Thursday, March 3, 2016

Peanut Table Discussion


Yesterday, my wife Karen, daughter Talia and I were video interviewed as part of our school’s 50th Anniversary. With 42 and 41 years between my wife and I, my daughter’s 11 years as a student and 5 years as a teacher at the school, we have lots of stories to tell! In talking about the “good ole days,” Karen talked about how we made our own furniture and fixed broken things and went to second-hand and scrap stores to scrounge material.

Our weekly elementary school meeting used to take place around a peanut-shaped low table that someone made, us all sitting on the floor with cushions and discussing whatever needed attention with the kids, our classes, the school as a whole. With just eight to ten of us, conversation was informal, fun, spirited, inefficient, maddening, sometimes difficult and all of the above. But what felt wonderful was that we were the beginning, middle and end of decision-making, with input from parents and constant feedback (not always verbal) from the kids. We were making it all up as we went along, learned to trust our instincts, picked ourselves up when we fell down and moved on to the next thing when we got it right.

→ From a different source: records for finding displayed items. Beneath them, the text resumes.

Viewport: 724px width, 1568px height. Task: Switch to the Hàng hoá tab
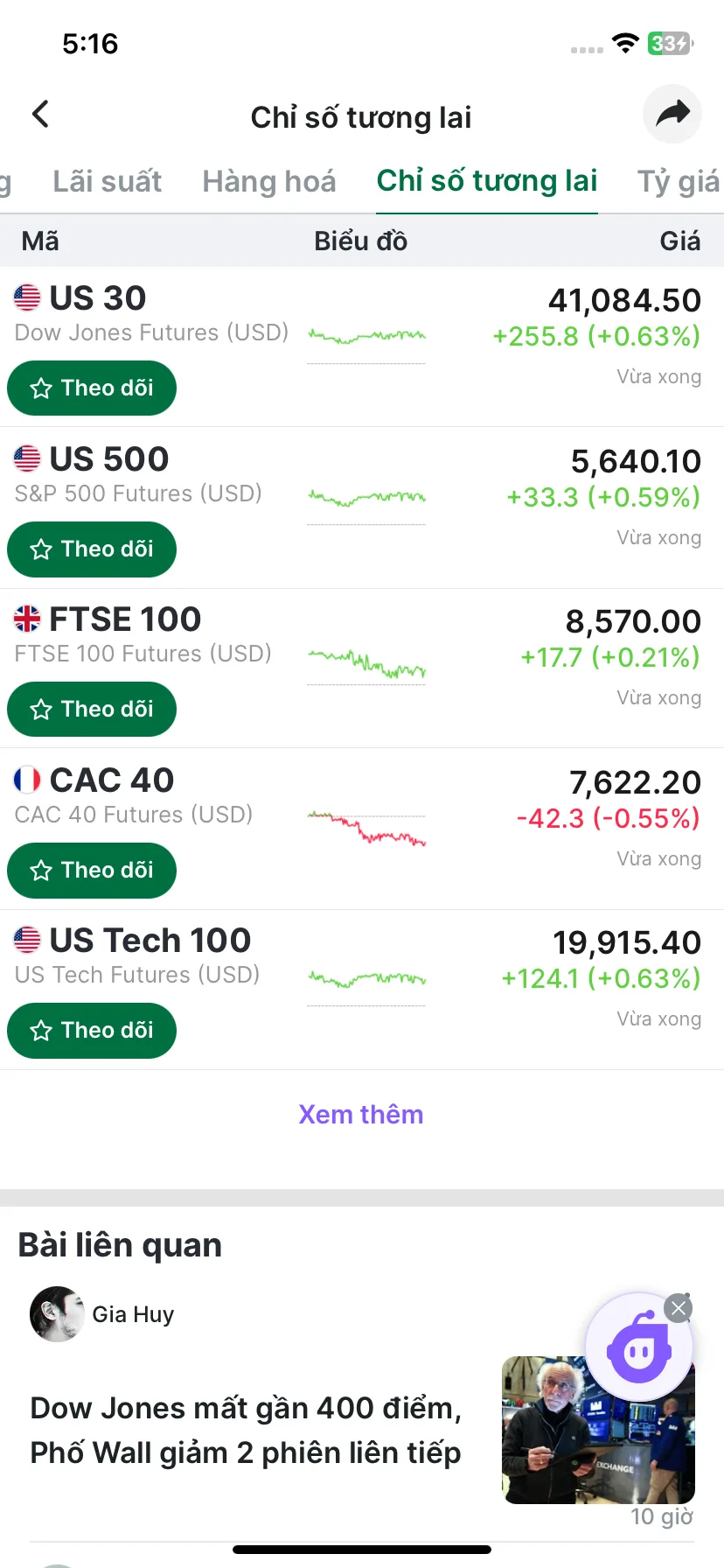(269, 181)
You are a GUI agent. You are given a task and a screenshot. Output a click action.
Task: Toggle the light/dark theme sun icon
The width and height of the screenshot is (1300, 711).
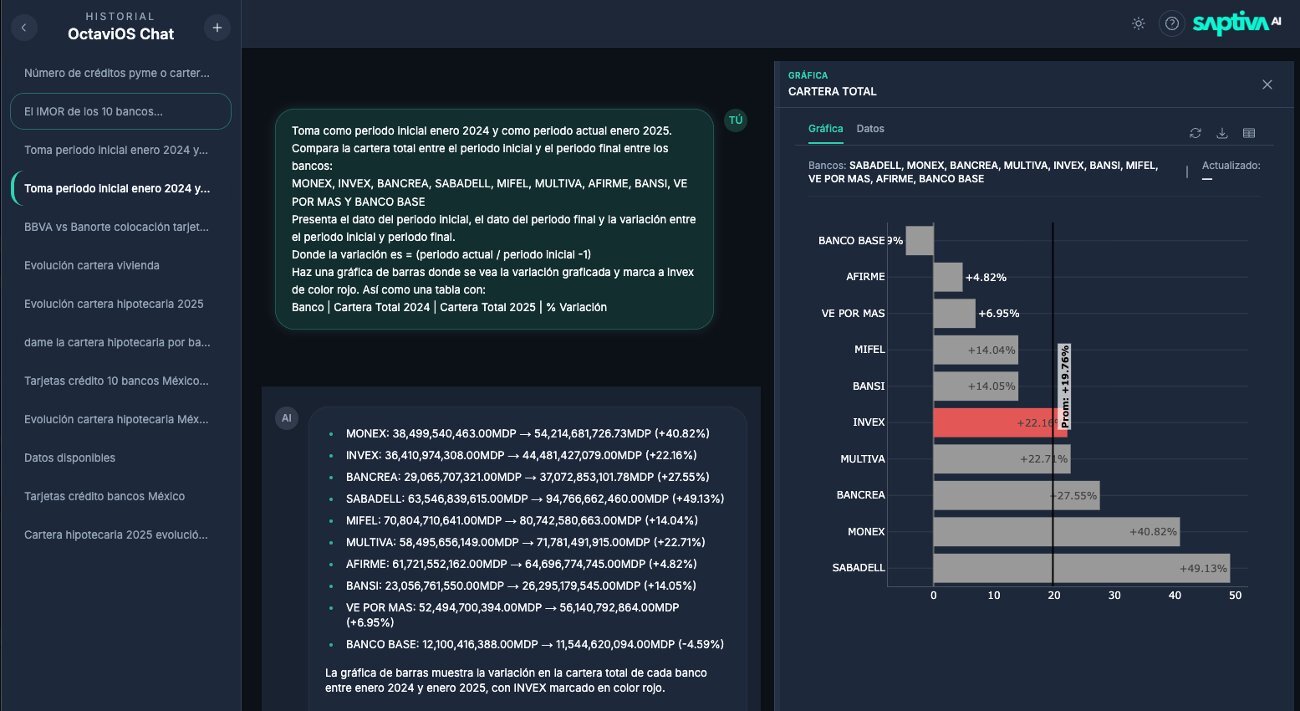[x=1138, y=24]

There are two models of institutions: one is built on relationships and the other on systems.
The relationship model is more family style, leans to informal conversations around the peanut table, invites full investment in all aspects of the community, from the color of the soon-to-be-painted bathroom walls to purchasing the new copy machine to organizing the all-school clean-up. The systems model leans towards elaborate charts of the decision-making process, committees, clearly-defined hierarchy of power and authority, papers to be filled out requesting a special class in the multi-purpose room. The first aims for depth of discussion, the second often values efficiency (which it rarely achieves).

You can feel me leaning in to the relationships model, but both have their up and down sides. Systems become more and more necessary when a community reaches a certain critical size and when done well, can help create an equity that is sometimes murky when relationships rule. And also free a teacher (for example) to focus more on a brilliantly conceived and executed lesson than the color of the bathroom walls. Or allow staff meetings to talk more about kids than go over budgets. A simple system, with room for flexible thinking and relationship models within it, can be a good thing. So in talking about the “good old days,” I have to be careful about false nostalgia.

But the central quality of those early times, when all was dreaming, creation, construction, was the sense that we (the teachers and two administrators) were the architects of our own vision. We were not merely inheriting someone else’s script and programmed dream, but actively shaping our own. And not only the architects, but also the carpenters, the electricians, the plumbers. We pounded one nail at a time to build the furniture of our dream school, connected the wires of our brightly-lit ideas, flushed out the things that didn’t work and plunged away when we got stuck. We were also the gardeners, digging into the moist soil, sowing seeds in faith of future blooming, watering, weeding. And the cooks, sitting down together with the kids partaking of the marvelous fruits of our efforts.

We were a family, both in terms of the warmth of intimacy and time hanging out and also the squabbles, upsets, constantly shifting dynamics. Systems aim for dry, clean and efficient, but relationships are perpetually messy and murky, go further to the edges of the spectrum of emotion, more life, more color. And that’s what kept so many of us teachers coming back year after year— a long list of 20/ 30 and even 40 year veterans.

None of this is wholly in the past tense. The San Francisco School is still a place of great warmth, vitality and color. But like all similar schools in today’s climates, the systematic thinking has come in and tried to take root and not always happily so. Everything is up for negotiation and re-negotiation. My only hope?

That the process take place sitting around the peanut table.